• [Aim] Reproduce without any change the part of the entries below that opens with the line containing "The image size is (562, 418)." and closes with the line containing "Click the edit", including both of those lines.

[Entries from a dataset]
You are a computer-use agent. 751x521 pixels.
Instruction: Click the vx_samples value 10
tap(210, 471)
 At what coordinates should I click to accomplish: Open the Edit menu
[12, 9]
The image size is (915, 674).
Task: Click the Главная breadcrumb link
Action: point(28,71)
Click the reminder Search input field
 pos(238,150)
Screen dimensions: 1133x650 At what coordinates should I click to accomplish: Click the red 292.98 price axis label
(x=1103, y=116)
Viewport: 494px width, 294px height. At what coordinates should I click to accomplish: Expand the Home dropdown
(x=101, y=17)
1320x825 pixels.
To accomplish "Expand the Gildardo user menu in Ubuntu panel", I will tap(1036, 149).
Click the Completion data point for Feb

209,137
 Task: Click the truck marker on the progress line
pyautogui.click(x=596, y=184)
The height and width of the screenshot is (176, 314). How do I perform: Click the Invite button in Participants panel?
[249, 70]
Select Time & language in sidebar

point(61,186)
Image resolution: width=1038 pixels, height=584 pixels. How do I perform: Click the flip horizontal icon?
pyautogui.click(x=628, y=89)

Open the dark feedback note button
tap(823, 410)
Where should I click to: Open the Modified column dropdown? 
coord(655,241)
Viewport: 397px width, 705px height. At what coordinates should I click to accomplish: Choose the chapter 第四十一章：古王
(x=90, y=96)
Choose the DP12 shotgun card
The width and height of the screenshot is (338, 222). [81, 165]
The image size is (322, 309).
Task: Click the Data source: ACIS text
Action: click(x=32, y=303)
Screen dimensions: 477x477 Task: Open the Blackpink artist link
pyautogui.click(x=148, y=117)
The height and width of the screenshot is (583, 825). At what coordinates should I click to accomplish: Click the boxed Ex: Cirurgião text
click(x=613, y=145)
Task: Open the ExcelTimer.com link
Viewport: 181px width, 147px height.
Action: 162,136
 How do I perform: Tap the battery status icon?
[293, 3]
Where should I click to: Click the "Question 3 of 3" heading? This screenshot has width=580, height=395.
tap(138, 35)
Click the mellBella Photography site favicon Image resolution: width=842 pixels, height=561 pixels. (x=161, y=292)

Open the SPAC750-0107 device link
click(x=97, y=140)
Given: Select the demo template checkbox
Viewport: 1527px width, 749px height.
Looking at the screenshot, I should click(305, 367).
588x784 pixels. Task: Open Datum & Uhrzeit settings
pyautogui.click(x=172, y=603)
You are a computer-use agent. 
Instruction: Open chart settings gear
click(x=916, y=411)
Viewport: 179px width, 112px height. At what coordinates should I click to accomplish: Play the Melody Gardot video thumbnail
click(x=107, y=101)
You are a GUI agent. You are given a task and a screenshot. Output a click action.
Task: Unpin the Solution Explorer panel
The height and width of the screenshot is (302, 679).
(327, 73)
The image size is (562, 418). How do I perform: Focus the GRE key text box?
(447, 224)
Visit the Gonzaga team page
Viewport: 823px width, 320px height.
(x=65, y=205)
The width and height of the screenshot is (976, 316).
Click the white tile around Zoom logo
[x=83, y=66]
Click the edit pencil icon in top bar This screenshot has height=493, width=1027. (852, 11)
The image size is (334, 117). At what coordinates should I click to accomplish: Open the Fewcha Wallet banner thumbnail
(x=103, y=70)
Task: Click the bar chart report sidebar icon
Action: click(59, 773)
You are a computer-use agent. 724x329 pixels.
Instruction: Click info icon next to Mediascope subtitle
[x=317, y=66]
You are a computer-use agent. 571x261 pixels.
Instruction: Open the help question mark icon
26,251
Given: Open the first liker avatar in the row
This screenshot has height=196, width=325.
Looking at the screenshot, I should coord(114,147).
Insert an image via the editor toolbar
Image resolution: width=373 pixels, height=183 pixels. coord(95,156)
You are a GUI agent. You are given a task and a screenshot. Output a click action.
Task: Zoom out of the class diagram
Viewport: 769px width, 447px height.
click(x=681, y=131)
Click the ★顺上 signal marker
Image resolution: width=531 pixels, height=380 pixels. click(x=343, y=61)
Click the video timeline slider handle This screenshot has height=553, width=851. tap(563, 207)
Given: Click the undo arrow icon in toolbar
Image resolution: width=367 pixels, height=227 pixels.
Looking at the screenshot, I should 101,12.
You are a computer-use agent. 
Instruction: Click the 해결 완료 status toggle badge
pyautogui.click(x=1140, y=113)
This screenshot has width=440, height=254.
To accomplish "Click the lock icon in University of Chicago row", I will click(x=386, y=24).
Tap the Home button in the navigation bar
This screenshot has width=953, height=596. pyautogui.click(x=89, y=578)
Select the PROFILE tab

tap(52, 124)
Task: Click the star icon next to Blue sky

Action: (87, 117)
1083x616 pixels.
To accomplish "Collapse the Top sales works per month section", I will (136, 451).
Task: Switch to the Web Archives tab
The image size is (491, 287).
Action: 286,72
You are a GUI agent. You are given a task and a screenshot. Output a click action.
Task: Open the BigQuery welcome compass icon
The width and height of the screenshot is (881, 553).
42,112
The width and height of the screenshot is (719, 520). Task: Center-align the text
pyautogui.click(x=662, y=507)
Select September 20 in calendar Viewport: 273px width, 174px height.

• [Right answer]
The image size is (562, 418). How do I perform: Focus the GRE key text box?
(447, 224)
Visit the Gonzaga team page
Viewport: 823px width, 320px height.
(x=65, y=205)
The width and height of the screenshot is (976, 316).
Click the white tile around Zoom logo
[x=83, y=66]
Click the edit pencil icon in top bar This screenshot has height=493, width=1027. (852, 11)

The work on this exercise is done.